### Text segment
*-*-*

FIG. 1 illustrates a production tubing string 13 deployed in a cased natural gas wellbore 101 having an extended perforated interval 102. The production rate of a natural gas well is a function of the pressure differential between the underground reservoir and the well head. This differential is decreased by back pressure against the reservoir pressure. As natural gas and associated liquids are extracted during production, a gradual loss of reservoir pressure occurs in some natural gas wells, thus decreasing the pressure differential. Natural gas wells produce liquids such as water and hydrocarbon. Removal of these produced liquids depends on the velocity of the gas stream produced from the formation. As reservoir pressure and flow potential decrease, there is a corresponding drop in the flow velocity of the natural gas through the production tubing to the well head. Eventually, when the flow velocity becomes insufficient to overcome the “fall back” velocity of the liquids, a column of liquids accumulates in the well bore. This phenomenon referred to as liquid loading decreases the production of the well because the weight of the fluid column above the producing formation causes additional back pressure, which the reservoir must overcome. The critical velocity is the flow velocity or flow rate(mcf/d) required to overcome this pressure differential needed to lift produced fluids to surface.
FIG. 2 illustrates one of the methods that have been used in the art to overcome the problem of liquid loading. Production tubing 13 is extended to include a ported tubing section 17 and a “dead string” 14. Ported tubing section 17 can be a length of production tubing, for example one joint of production tubing or a smaller length of tubing i.e., a pup joint, having holes 18 drilled therein. The inner diameter (ID) of production tubing section 13 and the ID of dead string 14 are isolated from each other by plug 15. Alternatively, this design can include a “bull plug” on the bottom of dead string 14 to force the flow up to the ported section 17. Thus, fluids do not flow through the ID of dead string 14. Rather, the function of dead string 14 is to decrease the area of the annular space 106 between the dead string and the face of the wellbore (or casing). During operation, gas and formation fluids 11 in perforated interval 102 flow in the annular region 106 around dead string 14. Dead string 14 typically has a larger outer diameter (OD) than production tubing section 13, though the dead string 14 can also be the same size as the production tubing 13. For example, in a well with 4½″ casing having an ID of 4″, the production string might have an OD of 2⅜″ and the dead string might have an OD of 2⅞″. Dead string 14 reduces the flow area in the perforated interval, thereby decreasing the required flow rates (critical velocities) to lift produced liquid in the wellbore to surface and reduce the effects of liquid loading. Formation fluids and gas 11 cross over into the production tubing section 13 via holes 18 in ported tubing section 17.
Perforated regions of a gas well often produce sand, which can stick to the tubing (i.e., to dead string 14 inside the casing), fill the tubing, or fill the wellbore below the dead string 14. Several actions that well operators would typically perform to diagnose and correct these sand problems are not possible with the apparatus illustrated in FIG. 2. and other dead string installations or designs known in the art. For example, plug 15 isolating the dead string from the production string (or a permanent “bull plug” on the bottom of dead string 14, as mentioned above) prevents an operator from accessing the wellbore below the apparatus. Thus the operator lacks the ability to run a wireline to the bottom of the wellbore to check for sand fill levels below the dead string 14. Also, when a tubing string becomes stuck in sand or when the bottom of tubing string becomes filled with sand, i.e., “sanded in,” an operator typically tries to establish fluid flow to the bottom of the tubing string and back up through the annular region to disengage the string from the sand. This operation is not possible with the configuration illustrated in FIG. 2 because the holes in 17 can not be isolated and the bull plug would prevents the ability to get circulation fluids to the bottom of the production tubing.
Another deficiency in the configuration illustrated in FIG. 2 is that perforated tubing section 17 limits an operator's ability run fluid down the annular region between the tubing and the casing to the bottom of the wellbore because such fluids would tend to cross over into the ID of the tubing via holes 18. Thus, the configuration illustrated in FIG. 2 severely limits an operator's ability to access regions of the wellbore below plug 15, for example, to deliver chemical foamer to the end of the dead string.

*-*-*

### Input data
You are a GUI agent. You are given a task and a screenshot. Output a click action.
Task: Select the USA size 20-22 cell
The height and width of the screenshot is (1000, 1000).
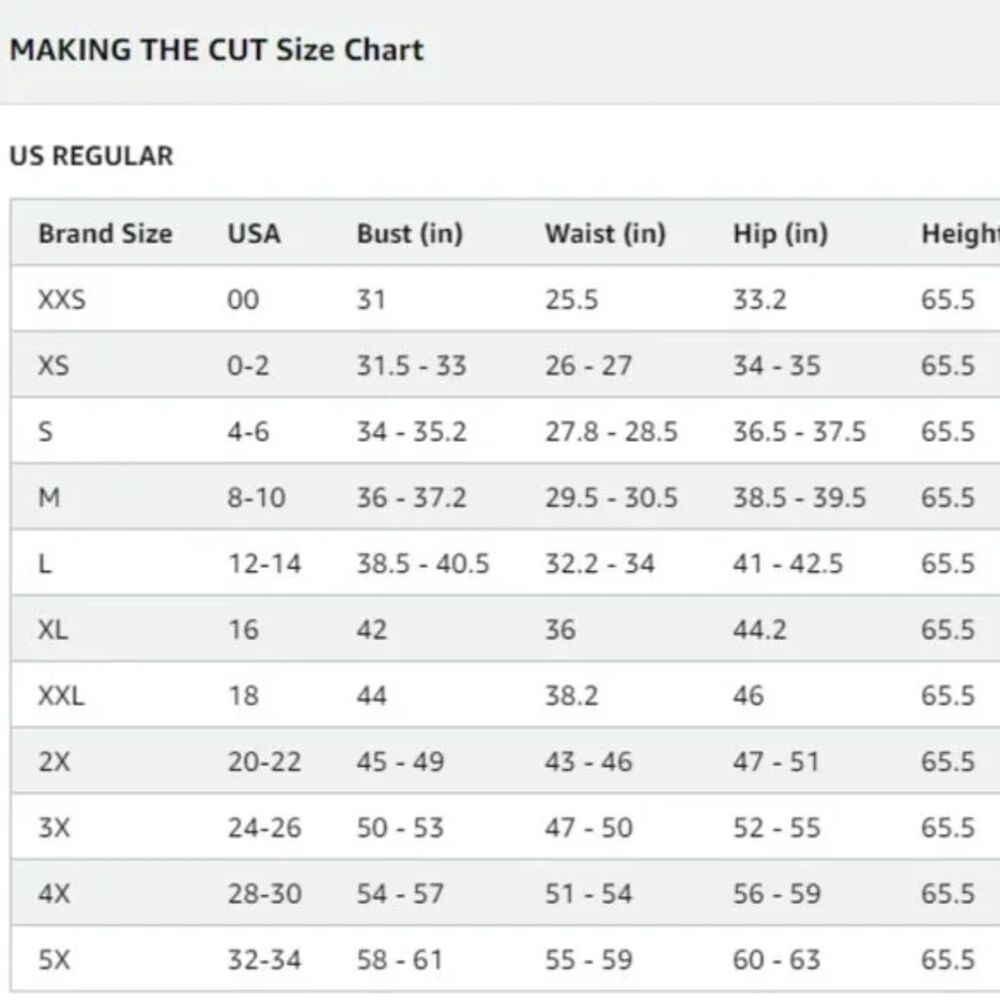pyautogui.click(x=264, y=762)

*-*-*

### Problem to solve
In the passage on liquid loading in gas wells, what is the function of the dead string? The lines are not needed for this.

### Written solution
It decreases the area of the annular space between the dead string and the face of the wellbore (or casing).